# Given entries:
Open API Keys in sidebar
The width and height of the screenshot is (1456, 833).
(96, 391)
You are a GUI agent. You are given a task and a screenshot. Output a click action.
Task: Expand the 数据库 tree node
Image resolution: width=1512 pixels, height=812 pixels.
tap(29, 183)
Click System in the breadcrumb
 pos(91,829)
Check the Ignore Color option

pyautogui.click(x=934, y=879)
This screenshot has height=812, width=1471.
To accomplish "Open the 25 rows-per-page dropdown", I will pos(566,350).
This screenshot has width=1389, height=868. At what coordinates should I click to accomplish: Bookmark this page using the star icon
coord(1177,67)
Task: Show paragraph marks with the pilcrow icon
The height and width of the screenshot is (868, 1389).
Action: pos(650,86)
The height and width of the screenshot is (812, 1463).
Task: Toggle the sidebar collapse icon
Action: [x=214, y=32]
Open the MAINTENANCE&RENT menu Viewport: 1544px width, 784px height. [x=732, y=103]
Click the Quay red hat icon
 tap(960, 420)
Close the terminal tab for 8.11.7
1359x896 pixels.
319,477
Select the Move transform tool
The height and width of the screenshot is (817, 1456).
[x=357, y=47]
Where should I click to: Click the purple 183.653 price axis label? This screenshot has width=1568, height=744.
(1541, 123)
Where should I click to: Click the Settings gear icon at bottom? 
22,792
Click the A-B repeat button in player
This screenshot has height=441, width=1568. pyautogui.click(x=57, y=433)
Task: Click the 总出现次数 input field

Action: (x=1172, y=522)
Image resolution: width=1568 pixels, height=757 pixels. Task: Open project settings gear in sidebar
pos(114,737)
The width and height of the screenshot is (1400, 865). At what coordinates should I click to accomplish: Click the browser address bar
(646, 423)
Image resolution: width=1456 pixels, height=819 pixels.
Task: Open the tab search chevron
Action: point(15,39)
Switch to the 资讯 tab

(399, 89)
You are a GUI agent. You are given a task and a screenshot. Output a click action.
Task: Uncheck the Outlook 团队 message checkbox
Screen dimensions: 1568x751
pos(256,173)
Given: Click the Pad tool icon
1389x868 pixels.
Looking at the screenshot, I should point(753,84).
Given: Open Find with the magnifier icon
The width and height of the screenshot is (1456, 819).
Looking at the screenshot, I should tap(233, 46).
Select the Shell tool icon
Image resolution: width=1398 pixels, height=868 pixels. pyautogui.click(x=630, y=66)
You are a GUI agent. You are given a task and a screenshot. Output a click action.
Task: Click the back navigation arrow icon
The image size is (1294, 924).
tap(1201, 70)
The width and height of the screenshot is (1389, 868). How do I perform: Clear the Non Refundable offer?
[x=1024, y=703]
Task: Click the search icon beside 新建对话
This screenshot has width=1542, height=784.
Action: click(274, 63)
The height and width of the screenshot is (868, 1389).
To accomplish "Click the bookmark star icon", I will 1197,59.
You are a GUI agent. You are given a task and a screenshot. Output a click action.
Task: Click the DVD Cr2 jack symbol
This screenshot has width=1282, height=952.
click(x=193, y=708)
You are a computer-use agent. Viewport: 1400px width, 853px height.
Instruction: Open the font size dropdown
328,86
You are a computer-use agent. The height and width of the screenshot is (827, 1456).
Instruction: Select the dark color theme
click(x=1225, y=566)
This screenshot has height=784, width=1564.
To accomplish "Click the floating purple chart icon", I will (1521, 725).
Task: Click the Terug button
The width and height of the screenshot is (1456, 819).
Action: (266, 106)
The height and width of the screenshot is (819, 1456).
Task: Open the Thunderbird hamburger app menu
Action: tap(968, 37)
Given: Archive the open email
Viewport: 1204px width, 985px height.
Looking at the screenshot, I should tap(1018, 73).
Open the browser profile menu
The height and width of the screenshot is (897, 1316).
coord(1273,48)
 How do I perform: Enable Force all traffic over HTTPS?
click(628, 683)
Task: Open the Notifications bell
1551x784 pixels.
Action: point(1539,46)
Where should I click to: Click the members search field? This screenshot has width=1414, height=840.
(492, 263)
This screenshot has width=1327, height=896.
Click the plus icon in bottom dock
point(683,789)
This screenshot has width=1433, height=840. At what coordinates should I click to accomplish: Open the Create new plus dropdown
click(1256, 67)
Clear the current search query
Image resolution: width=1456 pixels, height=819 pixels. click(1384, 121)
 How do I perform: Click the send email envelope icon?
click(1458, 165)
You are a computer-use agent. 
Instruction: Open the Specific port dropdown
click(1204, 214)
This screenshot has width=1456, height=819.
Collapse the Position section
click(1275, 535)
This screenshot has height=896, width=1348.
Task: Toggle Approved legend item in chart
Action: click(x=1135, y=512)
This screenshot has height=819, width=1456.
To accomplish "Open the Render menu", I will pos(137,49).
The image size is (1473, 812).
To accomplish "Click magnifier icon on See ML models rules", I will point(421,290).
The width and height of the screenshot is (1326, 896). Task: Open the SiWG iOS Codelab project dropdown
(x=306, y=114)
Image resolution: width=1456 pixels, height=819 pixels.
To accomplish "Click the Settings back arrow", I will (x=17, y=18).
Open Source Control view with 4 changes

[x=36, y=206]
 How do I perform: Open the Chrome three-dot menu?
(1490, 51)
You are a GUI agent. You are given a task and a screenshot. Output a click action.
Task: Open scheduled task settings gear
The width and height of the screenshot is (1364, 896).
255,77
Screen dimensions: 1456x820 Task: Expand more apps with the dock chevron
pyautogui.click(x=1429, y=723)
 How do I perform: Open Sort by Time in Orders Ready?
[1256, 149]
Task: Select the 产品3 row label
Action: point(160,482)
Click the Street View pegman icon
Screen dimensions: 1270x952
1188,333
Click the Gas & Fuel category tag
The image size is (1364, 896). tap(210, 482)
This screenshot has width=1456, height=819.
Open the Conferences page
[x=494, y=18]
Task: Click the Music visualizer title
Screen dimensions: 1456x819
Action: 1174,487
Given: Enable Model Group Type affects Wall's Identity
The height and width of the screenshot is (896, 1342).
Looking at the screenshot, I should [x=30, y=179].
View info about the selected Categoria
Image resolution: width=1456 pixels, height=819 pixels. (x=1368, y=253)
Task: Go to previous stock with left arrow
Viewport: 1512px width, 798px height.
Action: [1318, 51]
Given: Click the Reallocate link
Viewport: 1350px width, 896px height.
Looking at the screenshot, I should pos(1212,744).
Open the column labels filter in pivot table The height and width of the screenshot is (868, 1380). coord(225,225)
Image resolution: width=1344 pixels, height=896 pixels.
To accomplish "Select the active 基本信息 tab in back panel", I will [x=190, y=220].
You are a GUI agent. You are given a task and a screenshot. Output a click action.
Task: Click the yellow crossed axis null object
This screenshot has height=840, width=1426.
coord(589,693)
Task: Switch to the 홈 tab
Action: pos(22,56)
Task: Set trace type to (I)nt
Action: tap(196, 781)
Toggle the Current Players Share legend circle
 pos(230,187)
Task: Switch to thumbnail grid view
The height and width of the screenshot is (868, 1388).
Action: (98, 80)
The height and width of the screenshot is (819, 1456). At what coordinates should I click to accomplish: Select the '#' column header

# What you will do:
Give the data again. Keep every line identical.

# Answer box:
Open API Keys in sidebar
The width and height of the screenshot is (1456, 833).
(96, 391)
You are a GUI agent. You are given a task and a screenshot. Output a click action.
Task: Expand the 数据库 tree node
Image resolution: width=1512 pixels, height=812 pixels.
tap(29, 183)
Click System in the breadcrumb
 pos(91,829)
Check the Ignore Color option

pyautogui.click(x=934, y=879)
This screenshot has height=812, width=1471.
To accomplish "Open the 25 rows-per-page dropdown", I will pos(566,350).
This screenshot has width=1389, height=868. At what coordinates should I click to accomplish: Bookmark this page using the star icon
coord(1177,67)
Task: Show paragraph marks with the pilcrow icon
The height and width of the screenshot is (868, 1389).
Action: pos(650,86)
The height and width of the screenshot is (812, 1463).
Task: Toggle the sidebar collapse icon
Action: [x=214, y=32]
Open the MAINTENANCE&RENT menu Viewport: 1544px width, 784px height. [x=732, y=103]
Click the Quay red hat icon
 tap(960, 420)
Close the terminal tab for 8.11.7
1359x896 pixels.
319,477
Select the Move transform tool
The height and width of the screenshot is (817, 1456).
[x=357, y=47]
Where should I click to: Click the purple 183.653 price axis label? This screenshot has width=1568, height=744.
(1541, 123)
Where should I click to: Click the Settings gear icon at bottom? 
22,792
Click the A-B repeat button in player
This screenshot has height=441, width=1568. pyautogui.click(x=57, y=433)
Task: Click the 总出现次数 input field

Action: (x=1172, y=522)
Image resolution: width=1568 pixels, height=757 pixels. Task: Open project settings gear in sidebar
pos(114,737)
The width and height of the screenshot is (1400, 865). At what coordinates should I click to accomplish: Click the browser address bar
(646, 423)
Image resolution: width=1456 pixels, height=819 pixels.
Task: Open the tab search chevron
Action: point(15,39)
Switch to the 资讯 tab

(399, 89)
You are a GUI agent. You are given a task and a screenshot. Output a click action.
Task: Uncheck the Outlook 团队 message checkbox
Screen dimensions: 1568x751
pos(256,173)
Given: Click the Pad tool icon
1389x868 pixels.
Looking at the screenshot, I should point(753,84).
Given: Open Find with the magnifier icon
The width and height of the screenshot is (1456, 819).
Looking at the screenshot, I should tap(233, 46).
Select the Shell tool icon
Image resolution: width=1398 pixels, height=868 pixels. pyautogui.click(x=630, y=66)
You are a GUI agent. You are given a task and a screenshot. Output a click action.
Task: Click the back navigation arrow icon
The image size is (1294, 924).
tap(1201, 70)
The width and height of the screenshot is (1389, 868). How do I perform: Clear the Non Refundable offer?
[x=1024, y=703]
Task: Click the search icon beside 新建对话
This screenshot has width=1542, height=784.
Action: click(274, 63)
The height and width of the screenshot is (868, 1389).
To accomplish "Click the bookmark star icon", I will 1197,59.
You are a GUI agent. You are given a task and a screenshot. Output a click action.
Task: Click the DVD Cr2 jack symbol
This screenshot has width=1282, height=952.
click(x=193, y=708)
You are a computer-use agent. Viewport: 1400px width, 853px height.
Instruction: Open the font size dropdown
328,86
You are a computer-use agent. The height and width of the screenshot is (827, 1456).
Instruction: Select the dark color theme
click(x=1225, y=566)
This screenshot has height=784, width=1564.
To accomplish "Click the floating purple chart icon", I will (1521, 725).
Task: Click the Terug button
The width and height of the screenshot is (1456, 819).
Action: (266, 106)
The height and width of the screenshot is (819, 1456).
Task: Open the Thunderbird hamburger app menu
Action: tap(968, 37)
Given: Archive the open email
Viewport: 1204px width, 985px height.
Looking at the screenshot, I should tap(1018, 73).
Open the browser profile menu
The height and width of the screenshot is (897, 1316).
coord(1273,48)
 How do I perform: Enable Force all traffic over HTTPS?
click(628, 683)
Task: Open the Notifications bell
1551x784 pixels.
Action: point(1539,46)
Where should I click to: Click the members search field? This screenshot has width=1414, height=840.
(492, 263)
This screenshot has width=1327, height=896.
Click the plus icon in bottom dock
point(683,789)
This screenshot has width=1433, height=840. At what coordinates should I click to accomplish: Open the Create new plus dropdown
click(1256, 67)
Clear the current search query
Image resolution: width=1456 pixels, height=819 pixels. click(1384, 121)
 How do I perform: Click the send email envelope icon?
click(1458, 165)
You are a computer-use agent. 
Instruction: Open the Specific port dropdown
click(1204, 214)
This screenshot has width=1456, height=819.
Collapse the Position section
click(1275, 535)
This screenshot has height=896, width=1348.
Task: Toggle Approved legend item in chart
Action: click(x=1135, y=512)
This screenshot has height=819, width=1456.
To accomplish "Open the Render menu", I will pos(137,49).
The image size is (1473, 812).
To accomplish "Click magnifier icon on See ML models rules", I will point(421,290).
The width and height of the screenshot is (1326, 896). Task: Open the SiWG iOS Codelab project dropdown
(x=306, y=114)
Image resolution: width=1456 pixels, height=819 pixels.
To accomplish "Click the Settings back arrow", I will (x=17, y=18).
Open Source Control view with 4 changes

[x=36, y=206]
 How do I perform: Open the Chrome three-dot menu?
(1490, 51)
You are a GUI agent. You are given a task and a screenshot. Output a click action.
Task: Open scheduled task settings gear
The width and height of the screenshot is (1364, 896).
255,77
Screen dimensions: 1456x820 Task: Expand more apps with the dock chevron
pyautogui.click(x=1429, y=723)
 How do I perform: Open Sort by Time in Orders Ready?
[1256, 149]
Task: Select the 产品3 row label
Action: point(160,482)
Click the Street View pegman icon
Screen dimensions: 1270x952
1188,333
Click the Gas & Fuel category tag
The image size is (1364, 896). tap(210, 482)
This screenshot has width=1456, height=819.
Open the Conferences page
[x=494, y=18]
Task: Click the Music visualizer title
Screen dimensions: 1456x819
Action: 1174,487
Given: Enable Model Group Type affects Wall's Identity
The height and width of the screenshot is (896, 1342).
Looking at the screenshot, I should [x=30, y=179].
View info about the selected Categoria
Image resolution: width=1456 pixels, height=819 pixels. (x=1368, y=253)
Task: Go to previous stock with left arrow
Viewport: 1512px width, 798px height.
Action: [1318, 51]
Given: Click the Reallocate link
Viewport: 1350px width, 896px height.
Looking at the screenshot, I should pos(1212,744).
Open the column labels filter in pivot table The height and width of the screenshot is (868, 1380). coord(225,225)
Image resolution: width=1344 pixels, height=896 pixels.
To accomplish "Select the active 基本信息 tab in back panel", I will [x=190, y=220].
You are a GUI agent. You are given a task and a screenshot. Output a click action.
Task: Click the yellow crossed axis null object
This screenshot has height=840, width=1426.
coord(589,693)
Task: Switch to the 홈 tab
Action: pos(22,56)
Task: Set trace type to (I)nt
Action: tap(196, 781)
Toggle the Current Players Share legend circle
 pos(230,187)
Task: Switch to thumbnail grid view
The height and width of the screenshot is (868, 1388).
Action: (98, 80)
The height and width of the screenshot is (819, 1456). At what coordinates should I click to accomplish: Select the '#' column header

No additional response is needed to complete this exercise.